The middle of June in New Zealand, marks the shortest day of the year and for some, a time to remember the most inexplicable sadness that can happen within a family – the death of an infant or the loss of a pregnancy.
In recent years groups which offer support and counselling for those who experience bereavement in pregnancy or early childhood, have organised memorial services to gather together and remember these ‘shortest lives on the shortest day.’ For some, the bleak mid-winter can be harsh and bring up difficult memories. (continued)
Print version of this article: Reflecton (Remembering the Shortest Lives on the Shortest Day) 2015
It can be particularly difficult to mourn the loss of a life ended in pregnancy through miscarriage or elective abortion. Not everyone carries a deep sense of grief from miscarriage, and abortion might not seem such a terrible option for someone who is reassured by medical professionals and the silence of others. Implicit in the process of abortion, is the distancing of participants from the humanity of the child conceived, through careful language and medical euphemisms. There is, however, no time limit on grief and often women and men find themselves on a long and emotional journey of very complex sadness as the reality of their child conceived but not brought to birth, becomes clear.
Recognising the hidden sorrow from pregnancy loss is not easy. Often people make maladaptations, such as over working or over-parenting subsequent children in order to survive a traumatic event.
‘Disenfranchised’ is the term used to describe a grief that is not recognised by society. It describes a grief without the social support and emotional structures which allows a person to move through the process of recognising and reconciling themselves to a profound loss, in a healthy way.

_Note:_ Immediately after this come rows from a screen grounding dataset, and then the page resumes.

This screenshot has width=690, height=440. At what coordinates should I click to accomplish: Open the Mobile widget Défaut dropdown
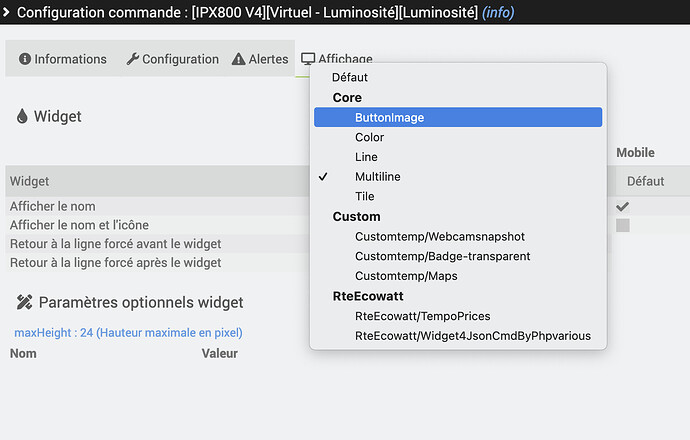tap(646, 181)
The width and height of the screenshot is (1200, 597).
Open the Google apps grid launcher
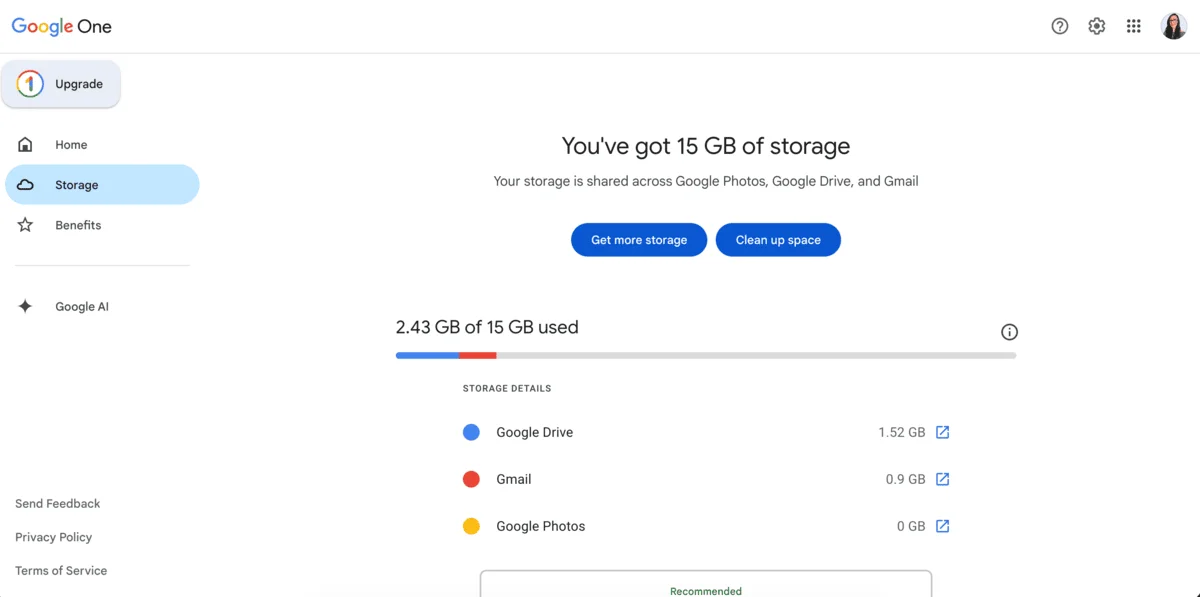click(1133, 25)
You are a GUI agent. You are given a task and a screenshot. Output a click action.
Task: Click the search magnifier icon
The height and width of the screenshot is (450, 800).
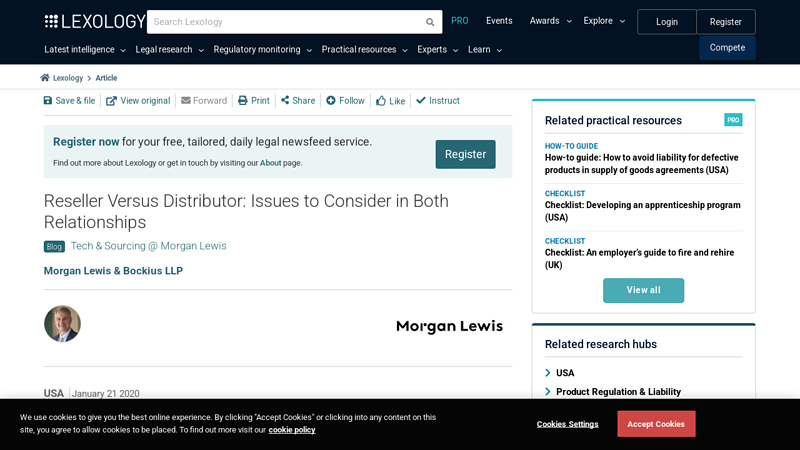[x=430, y=22]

So how then are those among us to be loved and supported in this personal mid-winter? Memorial services are one way to mark the reality of ‘the shortest lives’ and over time, people will find their own ways to respectfully honour the memory of their child. An ornament on a mantle-piece, a card or picture, a piece of jewellery, a tree or returning to a special place may be part of a person’s remembrance rituals and can help with adjusting to life as it now is. No matter the circumstances, the mid-winter is a good time to journey from deep grief to hope.
Prayer and practical support is the key. Greenstone Doors based in Lower Hutt invites people to make use of its counselling and its ‘Wildflowers’ support and information group.
From the shortest day and throughout June, the Rachel’s Vineyard (NZ) Trust will be mailing parishes with information about Rachel’s Vineyard Retreat weekends, offering a practical and sensitive experience to those struggling with the spiritual or emotional pain of abortion. Both Greenstone Doors and Rachel’s Vineyard Retreats offer hope to those who are suffering and struggling through this time.